═══ TEXTE SOURCE ═══

SE MOQUER DU PARLER D’UN PEUPLE: DE L’HUMOUR?
Petit mercredi soir au cinéma pour voir la comédie française La Ch’tite famille. À ma droite, un trio de femmes rit à gorge déployée pendant les bandes-annonces. Je me suis donc préparé mentalement à rester concentré pendant mon visionnement malgré le bruit. Pourtant, je n’ai pratiquement pas entendu mes voisines du reste de la soirée. Ça vous donne une bonne idée de la qualité de cette prétendue comédie...
Tout d’abord, quelques repères. Le mot «Ch’ti» - du titre du film - fait référence aux gens qui vivent dans l’extrême nord de la France, ainsi qu’à leur langue.
Une langue assez éloignée du français standard qui se caractérise notamment par la prononciation en «ch» des sons en «s». Et l’utilisation de nombreux mots que vous ne trouverez pas dans Le Robert.
Dany Boon - un monument comique en France qui tient ici le rôle titre en plus d’assurer la réalisation - est originaire du nord de la France. Dans ses films et dans ses spectacles, l’humoriste se paie très souvent la tête des Ch’tis. L’exemple le plus éloquent est le film
Bienvenue chez les Ch’tis. Lancée en 2008, l’oeuvre avait fait un tabac dans la Francophonie, devenant le film français ayant récolté le plus d’entrées de l’histoire.
Dix ans plus tard, Boon revient sur son sujet de prédilection dans ce qui, insiste-til, n’est pas une suite.
Et cette fois, le succès risque d’être beaucoup plus modeste...
RENIER SES RACINES
Valentin (Boon) et sa conjointe (Laurence Arné) sont deux des plus grands designers de meubles de la France.
Les bourgeois s’arrachent leurs (inconfortables, mais très tendance) créations et les médias les vénèrent.
Mais Valentin cache un secret. Officiellement, il est orphelin. Dans les faits, il renie depuis 25 ans sa modeste famille du nord de la France.
La famille de Valentin, elle, ne l’a toutefois pas oublié. Alors que le designer présente sa nouvelle collection à Paris, les Ch’tis débarquent à l’improviste, au grand désarroi de l’artiste, qui craint pour sa réputation.
Les choses prennent une tournure dramatique quand Valentin est heurté par une voiture. Souffrant d’une hémorragie cérébrale, il se réveille en pleine confusion, ayant tout oublié des 25 dernières années.
Le voilà donc à nouveau Ch’ti, avec son accent à couper au couteau et ses manières un peu rustres.
Alors que la mémoire lui revient peu à peu, Valentin est confronté à des choix difficiles. Acceptera-t-il d’honorer ses origines, quitte à saboter son couple et sa carrière?
DÉCEVANT ET OFFENSANT
Malgré une distribution pas piquée des vers (Boon, Arné et le grand Pierre Richard) et un budget digne d’un film américain, La
Ch’tite famille est une comédie boiteuse et un divertissement très moyen.

═══ EXTRAITS DE DONNÉES ═══

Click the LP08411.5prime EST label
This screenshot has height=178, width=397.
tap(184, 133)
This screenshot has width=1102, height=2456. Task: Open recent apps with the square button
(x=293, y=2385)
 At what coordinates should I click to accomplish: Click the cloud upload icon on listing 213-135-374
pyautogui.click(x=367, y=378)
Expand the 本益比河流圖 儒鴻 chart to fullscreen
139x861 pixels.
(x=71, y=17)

═══

CONSIGNE - Pourriez-vous poursuivre la critique du film «La Ch’tite famille» à partir de sa dernière phrase?

RÉSULTAT ATTENDU -
Pour tout dire, si je n’avais pas vu le film dans le cadre de mon travail, j’aurais quitté la salle après la première demi-heure devant tant insignifiance.
Heureusement, l’oeuvre gagne par la suite en qualité (le rythme est meilleur et l’humour un tout petit peu plus recherché).
Reste que je suis ressorti du cinéma avec un drôle d’arrière-goût.
Oui, Boon fait dans l’autodérision en se moquant des Ch’tis. Et il s’en moque pas à peu près, reléguant ses «compatriotes» au rang de fainéants et d’arriérés, principalement en raison de leur parler unique.
Dans la dernière partie de son film, le cinéaste redore un peu l’image de son peuple - principalement par le biais du personnage qu’il a créé... pour lui même.
Mais une question m’a hanté tout au long du film: en 2018, rabaisser tous les habitants d’une région au rang d’idiots congénitaux et multiplier les blagues sur leur façon de parler est-il vraiment de l’humour?
Transposons un instant le cadre du film au Canada. Comment réagiraient les Acadiens si un film québécois les dépeignait comme des arriérés parlant chiac et vivant dans un décor rappelant le Village historique acadien?
Probablement très très mal...
QUEL EXEMPLE?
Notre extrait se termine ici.